Cerebral Cortex, Oxford University Press, Vol. 22, No. 8, pp. 1915–1922, 2012.

It is unclear what neural processes induce individual differences in perceptual organization in different modalities. To examine this issue, the present study used different forms of bistable perception: auditory streaming, verbal transformations, visual plaids, and reversible figures. We performed factor analyses on the number of perceptual switches in the tasks. A 3-factor model provided a better fit to the data than the other possible models. These factors, namely the “auditory”, “shape”, and “motion” factors, were separable but correlated with each other. We compared the number of perceptual switches among genotype groups to identify the effects of neurotransmitter functions on the factors. We focused on polymorphisms of catechol-O-methyltransferase (COMT) Val(158)Met and serotonin 2A receptor (HTR2A)-1438G/A genes, which are involved in the modulation of dopamine and serotonin, respectively. The number of perceptual switches in auditory streaming and verbal transformations differed among COMT genotype groups, whereas that in reversible figures differed among HTR2A genotype groups. The results indicate that the auditory and shape factors reflect the functions of the dopamine and serotonin systems, respectively.

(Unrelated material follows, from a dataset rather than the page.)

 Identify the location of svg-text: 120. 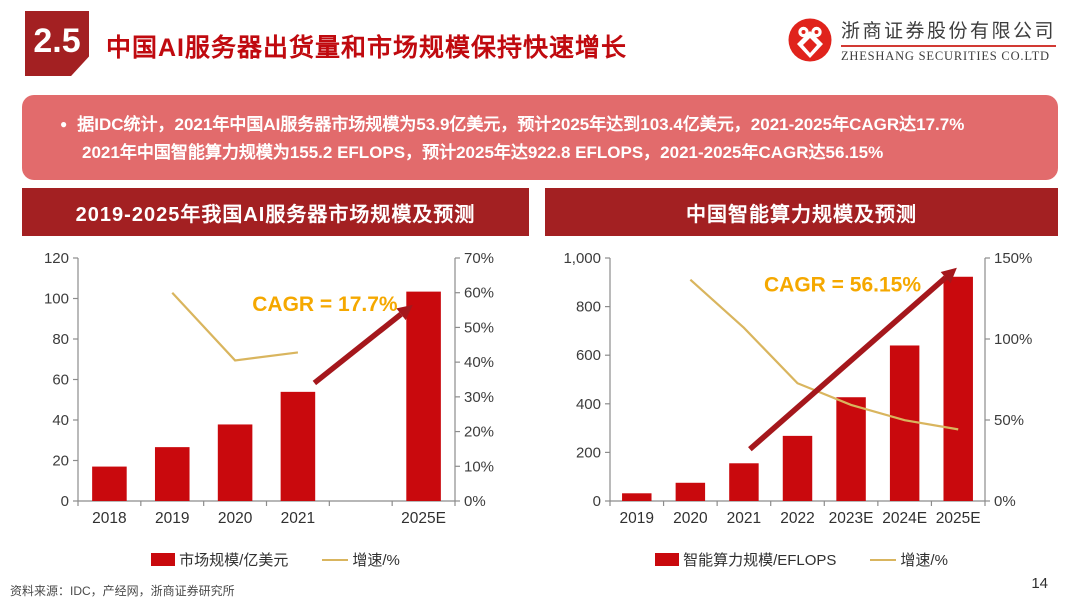
(56, 258).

Our findings suggest that the formation and selection of percepts involve neural processes in cortical and subcortical areas.

Joint estimation of confidence and error causes in speech recognition

A. Ogawa and A. Nakamura

Speech Commun., Elsevier, Vol. 54, No. 9, pp. 1014–1028, 2012.

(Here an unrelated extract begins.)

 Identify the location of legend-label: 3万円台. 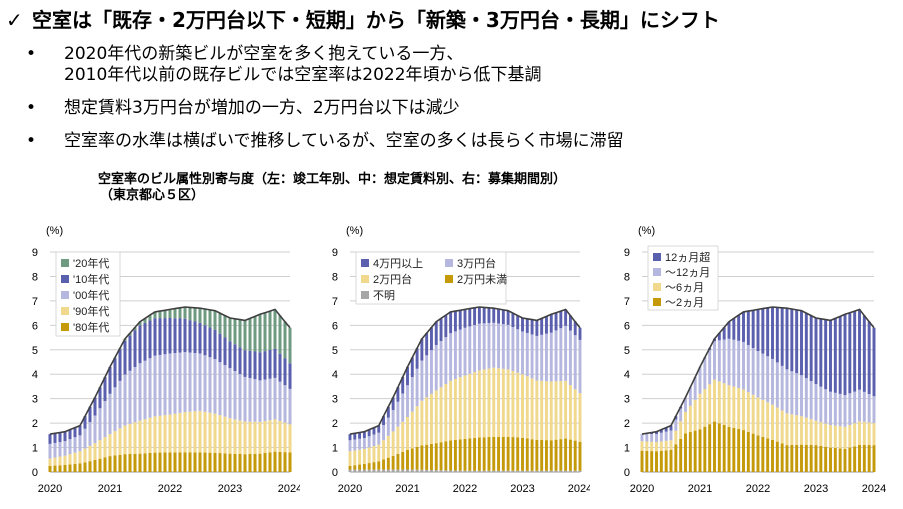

Speech recognition errors are essentially unavoidable under the severe conditions of real fields, and so confidence estimation, which scores the reliability of a recognition result, plays a critical role in the development of speech-recognition-based real-field application systems. However, if we are to develop an application system that provides a high-quality service, in addition to achieving accurate confidence estimation, we also need to extract and exploit further supplementary information from a speech recognition engine. As a first step in this direction, in this paper, we propose a method for estimating the confidence of a recognition result while jointly detecting the causes of recognition errors based on estimating the confidence of a recognition result, while jointly detecting the causes of recognition errors, by using a discriminative model. The confidence of a recognition result and the nonexistence/existence of error causes are naturally correlated. By directly capturing these correlations between the confidence and error causes, the proposed method enhances its estimation performance for the confidence and each error cause complementarily. In the initial speech recognition experiments, the proposed method provided higher confidence estimation accuracy than a discriminative model based a state-of-the-art confidence estimation method. Moreover, the effective estimation mechanism of the proposed method was confirmed by detailed analyses.